### Data for processing
__________________________________________________

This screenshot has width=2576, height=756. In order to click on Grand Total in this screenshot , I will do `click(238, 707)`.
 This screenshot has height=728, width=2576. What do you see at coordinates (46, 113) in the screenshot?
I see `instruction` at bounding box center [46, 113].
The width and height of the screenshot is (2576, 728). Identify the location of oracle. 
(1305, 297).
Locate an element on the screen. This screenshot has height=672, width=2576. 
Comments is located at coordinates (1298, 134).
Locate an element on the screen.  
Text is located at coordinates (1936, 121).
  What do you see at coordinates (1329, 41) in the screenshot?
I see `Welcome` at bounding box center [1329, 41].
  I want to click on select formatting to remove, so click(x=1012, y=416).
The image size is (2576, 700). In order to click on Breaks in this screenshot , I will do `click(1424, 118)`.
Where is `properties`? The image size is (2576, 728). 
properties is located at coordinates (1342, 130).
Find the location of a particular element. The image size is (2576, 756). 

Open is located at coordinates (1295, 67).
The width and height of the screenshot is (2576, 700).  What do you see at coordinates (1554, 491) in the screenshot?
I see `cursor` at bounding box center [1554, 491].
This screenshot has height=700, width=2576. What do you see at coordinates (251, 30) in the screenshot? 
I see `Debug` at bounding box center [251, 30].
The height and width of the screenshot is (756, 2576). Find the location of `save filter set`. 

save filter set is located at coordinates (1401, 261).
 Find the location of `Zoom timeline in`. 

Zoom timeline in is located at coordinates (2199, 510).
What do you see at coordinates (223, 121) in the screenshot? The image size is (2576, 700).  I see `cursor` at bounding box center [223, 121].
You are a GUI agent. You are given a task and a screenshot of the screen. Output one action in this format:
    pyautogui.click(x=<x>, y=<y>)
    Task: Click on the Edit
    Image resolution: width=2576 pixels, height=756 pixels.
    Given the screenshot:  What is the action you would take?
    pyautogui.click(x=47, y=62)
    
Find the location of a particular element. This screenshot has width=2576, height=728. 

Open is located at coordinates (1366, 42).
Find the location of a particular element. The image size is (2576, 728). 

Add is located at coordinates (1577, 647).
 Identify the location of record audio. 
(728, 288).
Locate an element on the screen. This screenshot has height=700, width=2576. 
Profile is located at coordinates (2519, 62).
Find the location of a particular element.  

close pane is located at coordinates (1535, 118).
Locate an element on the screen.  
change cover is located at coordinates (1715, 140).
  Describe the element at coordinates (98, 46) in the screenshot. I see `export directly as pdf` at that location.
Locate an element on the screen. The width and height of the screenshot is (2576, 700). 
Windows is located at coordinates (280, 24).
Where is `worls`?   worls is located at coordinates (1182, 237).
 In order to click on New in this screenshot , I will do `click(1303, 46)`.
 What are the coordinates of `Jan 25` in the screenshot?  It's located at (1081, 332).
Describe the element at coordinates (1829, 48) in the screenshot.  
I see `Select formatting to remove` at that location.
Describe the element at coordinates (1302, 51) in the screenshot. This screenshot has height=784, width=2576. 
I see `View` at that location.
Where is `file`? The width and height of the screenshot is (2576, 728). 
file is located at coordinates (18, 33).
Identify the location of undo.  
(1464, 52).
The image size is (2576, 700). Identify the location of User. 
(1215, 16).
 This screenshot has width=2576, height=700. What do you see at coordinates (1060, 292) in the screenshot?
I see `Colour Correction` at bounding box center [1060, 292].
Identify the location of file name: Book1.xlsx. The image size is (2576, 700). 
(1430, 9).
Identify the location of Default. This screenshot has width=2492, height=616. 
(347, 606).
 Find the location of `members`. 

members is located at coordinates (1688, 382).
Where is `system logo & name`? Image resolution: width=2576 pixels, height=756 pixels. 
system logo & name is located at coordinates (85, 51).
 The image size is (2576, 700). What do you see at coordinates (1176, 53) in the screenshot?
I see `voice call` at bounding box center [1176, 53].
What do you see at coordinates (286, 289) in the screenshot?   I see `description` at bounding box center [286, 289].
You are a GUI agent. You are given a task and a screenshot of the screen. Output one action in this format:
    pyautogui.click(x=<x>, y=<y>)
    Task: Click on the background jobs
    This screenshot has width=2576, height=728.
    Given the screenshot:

__________________________________________________

### Task to complete
Present the records from their start through the line containing "This screenshot has height=728, width=2576.", both ends included, as a Markdown table with columns headed Row and Line, one row per line and blank lines omitted.

### Written response
| Row | Line |
|---|---|
| 1 | This screenshot has width=2576, height=756. In order to click on Grand Total in this screenshot , I will do `click(238, 707)`. |
| 2 |  This screenshot has height=728, width=2576. What do you see at coordinates (46, 113) in the screenshot? |